╔══
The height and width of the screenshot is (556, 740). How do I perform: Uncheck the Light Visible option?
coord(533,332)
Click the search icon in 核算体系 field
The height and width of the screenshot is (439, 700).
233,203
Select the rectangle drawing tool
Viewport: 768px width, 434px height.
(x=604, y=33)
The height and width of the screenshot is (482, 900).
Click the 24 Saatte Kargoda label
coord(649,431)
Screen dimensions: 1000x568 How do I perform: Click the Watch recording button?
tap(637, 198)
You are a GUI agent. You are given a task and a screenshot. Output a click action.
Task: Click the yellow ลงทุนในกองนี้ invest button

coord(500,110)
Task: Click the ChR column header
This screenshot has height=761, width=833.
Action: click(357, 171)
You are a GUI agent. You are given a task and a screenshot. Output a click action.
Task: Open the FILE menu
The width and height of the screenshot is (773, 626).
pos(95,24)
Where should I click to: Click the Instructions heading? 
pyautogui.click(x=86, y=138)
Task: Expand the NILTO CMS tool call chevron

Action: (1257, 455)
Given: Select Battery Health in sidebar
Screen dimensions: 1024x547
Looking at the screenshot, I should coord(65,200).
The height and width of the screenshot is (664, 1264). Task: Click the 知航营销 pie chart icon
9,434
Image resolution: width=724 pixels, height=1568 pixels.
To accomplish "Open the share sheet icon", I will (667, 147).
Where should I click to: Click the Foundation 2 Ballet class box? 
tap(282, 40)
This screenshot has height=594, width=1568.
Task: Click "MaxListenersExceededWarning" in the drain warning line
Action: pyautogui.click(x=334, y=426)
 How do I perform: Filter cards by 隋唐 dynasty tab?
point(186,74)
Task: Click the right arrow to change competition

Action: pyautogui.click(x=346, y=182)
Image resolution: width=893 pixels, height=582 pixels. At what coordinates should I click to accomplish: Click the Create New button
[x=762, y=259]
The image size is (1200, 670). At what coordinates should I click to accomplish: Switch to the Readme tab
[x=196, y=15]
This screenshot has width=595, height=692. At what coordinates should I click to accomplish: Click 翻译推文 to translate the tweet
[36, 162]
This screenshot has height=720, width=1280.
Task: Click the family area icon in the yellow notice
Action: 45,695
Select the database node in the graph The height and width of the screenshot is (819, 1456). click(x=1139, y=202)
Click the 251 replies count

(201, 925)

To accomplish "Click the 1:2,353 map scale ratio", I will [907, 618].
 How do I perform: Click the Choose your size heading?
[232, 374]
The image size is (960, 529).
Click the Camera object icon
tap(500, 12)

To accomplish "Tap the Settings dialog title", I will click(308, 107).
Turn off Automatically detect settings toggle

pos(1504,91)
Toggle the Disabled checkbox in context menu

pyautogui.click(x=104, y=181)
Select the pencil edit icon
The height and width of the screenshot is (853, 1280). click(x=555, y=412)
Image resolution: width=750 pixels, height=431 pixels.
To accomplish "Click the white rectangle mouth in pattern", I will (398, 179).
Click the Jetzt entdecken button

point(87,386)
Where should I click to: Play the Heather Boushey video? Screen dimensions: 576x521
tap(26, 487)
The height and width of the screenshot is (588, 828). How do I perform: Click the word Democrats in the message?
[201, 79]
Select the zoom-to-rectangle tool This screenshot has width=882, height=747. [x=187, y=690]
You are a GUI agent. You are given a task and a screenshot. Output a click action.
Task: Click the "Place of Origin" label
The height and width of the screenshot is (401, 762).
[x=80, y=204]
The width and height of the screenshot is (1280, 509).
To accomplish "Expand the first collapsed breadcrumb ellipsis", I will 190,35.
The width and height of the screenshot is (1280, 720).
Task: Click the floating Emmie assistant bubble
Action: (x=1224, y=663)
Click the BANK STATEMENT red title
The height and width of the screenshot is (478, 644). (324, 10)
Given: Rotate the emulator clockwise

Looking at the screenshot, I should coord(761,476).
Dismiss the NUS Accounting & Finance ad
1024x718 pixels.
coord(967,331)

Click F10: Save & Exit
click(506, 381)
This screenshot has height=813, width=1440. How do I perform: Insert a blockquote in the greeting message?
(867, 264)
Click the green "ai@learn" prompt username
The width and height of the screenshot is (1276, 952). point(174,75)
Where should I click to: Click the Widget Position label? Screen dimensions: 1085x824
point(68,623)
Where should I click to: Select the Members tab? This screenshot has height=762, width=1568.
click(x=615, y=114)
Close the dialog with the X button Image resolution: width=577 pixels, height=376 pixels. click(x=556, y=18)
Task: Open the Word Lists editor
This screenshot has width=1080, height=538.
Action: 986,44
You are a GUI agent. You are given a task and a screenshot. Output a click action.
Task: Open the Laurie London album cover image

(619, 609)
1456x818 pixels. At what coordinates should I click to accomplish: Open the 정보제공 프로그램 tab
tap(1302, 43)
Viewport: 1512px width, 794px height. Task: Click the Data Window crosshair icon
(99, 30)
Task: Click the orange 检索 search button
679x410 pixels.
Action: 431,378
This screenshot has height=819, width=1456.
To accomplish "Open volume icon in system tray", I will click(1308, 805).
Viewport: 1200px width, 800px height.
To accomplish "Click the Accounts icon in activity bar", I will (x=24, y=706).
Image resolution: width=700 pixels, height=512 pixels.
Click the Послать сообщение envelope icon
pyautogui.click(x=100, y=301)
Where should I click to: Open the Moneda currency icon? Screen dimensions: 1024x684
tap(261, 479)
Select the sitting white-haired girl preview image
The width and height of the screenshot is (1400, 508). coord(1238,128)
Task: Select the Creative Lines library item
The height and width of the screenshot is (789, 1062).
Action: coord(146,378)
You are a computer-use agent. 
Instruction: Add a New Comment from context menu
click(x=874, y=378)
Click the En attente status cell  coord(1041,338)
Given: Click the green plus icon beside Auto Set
╚══
■ **Work to be completed**: The reply should be a precise retyping of all the data.

■ **Answer to this task**:
The height and width of the screenshot is (556, 740). How do I perform: Uncheck the Light Visible option?
coord(533,332)
Click the search icon in 核算体系 field
The height and width of the screenshot is (439, 700).
233,203
Select the rectangle drawing tool
Viewport: 768px width, 434px height.
(x=604, y=33)
The height and width of the screenshot is (482, 900).
Click the 24 Saatte Kargoda label
coord(649,431)
Screen dimensions: 1000x568 How do I perform: Click the Watch recording button?
tap(637, 198)
You are a GUI agent. You are given a task and a screenshot. Output a click action.
Task: Click the yellow ลงทุนในกองนี้ invest button

coord(500,110)
Task: Click the ChR column header
This screenshot has height=761, width=833.
Action: click(357, 171)
You are a GUI agent. You are given a task and a screenshot. Output a click action.
Task: Open the FILE menu
The width and height of the screenshot is (773, 626).
pos(95,24)
Where should I click to: Click the Instructions heading? 
pyautogui.click(x=86, y=138)
Task: Expand the NILTO CMS tool call chevron

Action: (1257, 455)
Given: Select Battery Health in sidebar
Screen dimensions: 1024x547
Looking at the screenshot, I should coord(65,200).
The height and width of the screenshot is (664, 1264). Task: Click the 知航营销 pie chart icon
9,434
Image resolution: width=724 pixels, height=1568 pixels.
To accomplish "Open the share sheet icon", I will (667, 147).
Where should I click to: Click the Foundation 2 Ballet class box? 
tap(282, 40)
This screenshot has height=594, width=1568.
Task: Click "MaxListenersExceededWarning" in the drain warning line
Action: pyautogui.click(x=334, y=426)
 How do I perform: Filter cards by 隋唐 dynasty tab?
point(186,74)
Task: Click the right arrow to change competition

Action: pyautogui.click(x=346, y=182)
Image resolution: width=893 pixels, height=582 pixels. At what coordinates should I click to accomplish: Click the Create New button
[x=762, y=259]
The image size is (1200, 670). At what coordinates should I click to accomplish: Switch to the Readme tab
[x=196, y=15]
This screenshot has width=595, height=692. At what coordinates should I click to accomplish: Click 翻译推文 to translate the tweet
[36, 162]
This screenshot has height=720, width=1280.
Task: Click the family area icon in the yellow notice
Action: 45,695
Select the database node in the graph The height and width of the screenshot is (819, 1456). click(x=1139, y=202)
Click the 251 replies count

(201, 925)

To accomplish "Click the 1:2,353 map scale ratio", I will [907, 618].
 How do I perform: Click the Choose your size heading?
[232, 374]
The image size is (960, 529).
Click the Camera object icon
tap(500, 12)

To accomplish "Tap the Settings dialog title", I will click(308, 107).
Turn off Automatically detect settings toggle

pos(1504,91)
Toggle the Disabled checkbox in context menu

pyautogui.click(x=104, y=181)
Select the pencil edit icon
The height and width of the screenshot is (853, 1280). click(x=555, y=412)
Image resolution: width=750 pixels, height=431 pixels.
To accomplish "Click the white rectangle mouth in pattern", I will (398, 179).
Click the Jetzt entdecken button

point(87,386)
Where should I click to: Play the Heather Boushey video? Screen dimensions: 576x521
tap(26, 487)
The height and width of the screenshot is (588, 828). How do I perform: Click the word Democrats in the message?
[201, 79]
Select the zoom-to-rectangle tool This screenshot has width=882, height=747. [x=187, y=690]
You are a GUI agent. You are given a task and a screenshot. Output a click action.
Task: Click the "Place of Origin" label
The height and width of the screenshot is (401, 762).
[x=80, y=204]
The width and height of the screenshot is (1280, 509).
To accomplish "Expand the first collapsed breadcrumb ellipsis", I will 190,35.
The width and height of the screenshot is (1280, 720).
Task: Click the floating Emmie assistant bubble
Action: (x=1224, y=663)
Click the BANK STATEMENT red title
The height and width of the screenshot is (478, 644). (324, 10)
Given: Rotate the emulator clockwise

Looking at the screenshot, I should coord(761,476).
Dismiss the NUS Accounting & Finance ad
1024x718 pixels.
coord(967,331)

Click F10: Save & Exit
click(506, 381)
This screenshot has height=813, width=1440. How do I perform: Insert a blockquote in the greeting message?
(867, 264)
Click the green "ai@learn" prompt username
The width and height of the screenshot is (1276, 952). point(174,75)
Where should I click to: Click the Widget Position label? Screen dimensions: 1085x824
point(68,623)
Where should I click to: Select the Members tab? This screenshot has height=762, width=1568.
click(x=615, y=114)
Close the dialog with the X button Image resolution: width=577 pixels, height=376 pixels. click(x=556, y=18)
Task: Open the Word Lists editor
This screenshot has width=1080, height=538.
Action: 986,44
You are a GUI agent. You are given a task and a screenshot. Output a click action.
Task: Open the Laurie London album cover image

(619, 609)
1456x818 pixels. At what coordinates should I click to accomplish: Open the 정보제공 프로그램 tab
tap(1302, 43)
Viewport: 1512px width, 794px height. Task: Click the Data Window crosshair icon
(99, 30)
Task: Click the orange 检索 search button
679x410 pixels.
Action: 431,378
This screenshot has height=819, width=1456.
To accomplish "Open volume icon in system tray", I will click(1308, 805).
Viewport: 1200px width, 800px height.
To accomplish "Click the Accounts icon in activity bar", I will (x=24, y=706).
Image resolution: width=700 pixels, height=512 pixels.
Click the Послать сообщение envelope icon
pyautogui.click(x=100, y=301)
Where should I click to: Open the Moneda currency icon? Screen dimensions: 1024x684
tap(261, 479)
Select the sitting white-haired girl preview image
The width and height of the screenshot is (1400, 508). coord(1238,128)
Task: Select the Creative Lines library item
The height and width of the screenshot is (789, 1062).
Action: coord(146,378)
You are a computer-use agent. 
Instruction: Add a New Comment from context menu
click(x=874, y=378)
Click the En attente status cell  coord(1041,338)
Given: Click the green plus icon beside Auto Set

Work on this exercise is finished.